Richard fought with the British Army during the Second World War. There is a reference somewhere about hin lying about his age which was 16 so he could join apparently aged 18. This would put his signing-up around 1943/4. By the time he was 18 he was a Warrant Officer working in Intelligence. like father, like son, although he received no injuries.
In 1948 he left (fled?) Palestine during the Arab revolt and arrived in Australia, possibly landing at Darwin.
One unexplained matter is that of the “Hockey-lookalikes” in the square in Aleppo. These people could have been Joe Hockey’s cousins through his uncle, Richard’s brother, or they could be second cousins through a Great-Grandparent who survived the genocide. Yet there seems to have been no familial interest in the Joseph/Richard Hokeidonian names being used by the tourists in the square.
So we have a timeline, roughly, for Joseph
- being possibly born between 1885 and 1895.
- a part of an Armenian trading family with a trading sook, the Hokeindoon in Aleppo (c1900)
- Fleeing Aleppo to Jerusalem in 1915
- Spying for the British, possibly between 1916 and 1918 and losing an eye in the process.
- Acting as Deputy Town Clerk in Beersheba during the “rebuild” phase.
- Marrying Rose in or near Bethlehem around 1925 and becoming father of two children, the youngest being Richard.

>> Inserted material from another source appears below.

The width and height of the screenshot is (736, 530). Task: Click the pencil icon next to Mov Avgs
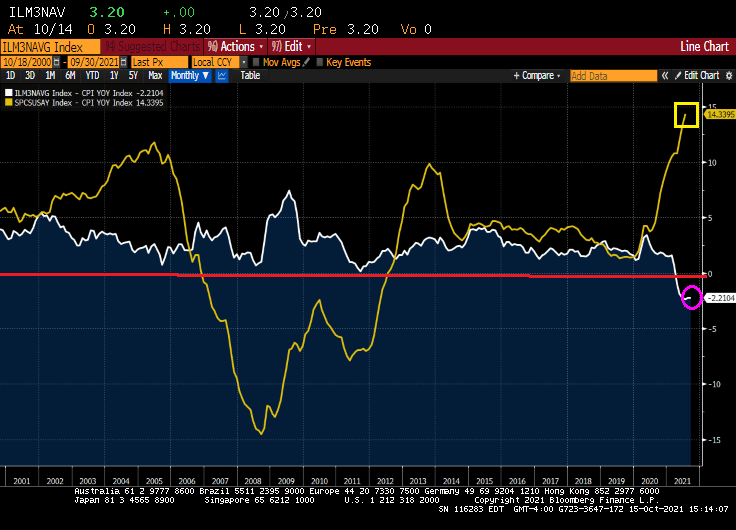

- Fleeing the Palestine Protectorate to Egypt during the Arab revolt of 1936-39 due to possible assassination threats, leaving his Palestinian wife and children behind in possible relative safety. Was the Hokeidonian family back in charge of the Aleppo trading post by now? Did Richard’s brother take it over after his father left and did he retire to Jerusalem in 1984?
- Being killed in a road accident in Egypt. There may be suspicions about the word “Accident” due to the possible assassination threats.
For Richard, the putative timeline is as follows.
- Born in Bethlehem in 1927
- In a Jerusalem Catholic Orphanage from, possibly, 1936 until his mid teens.
- Joined the British Army serving in Intelligence from 1943
- Rejoined his mother Rose possibly after WW2
- Fled to Australia in 1948. This may have happened in company with his mother.
- Opened a corner store in Bondi and then moved it to Chatswood.
- Married Beauty Queen Beverley Little in 1950.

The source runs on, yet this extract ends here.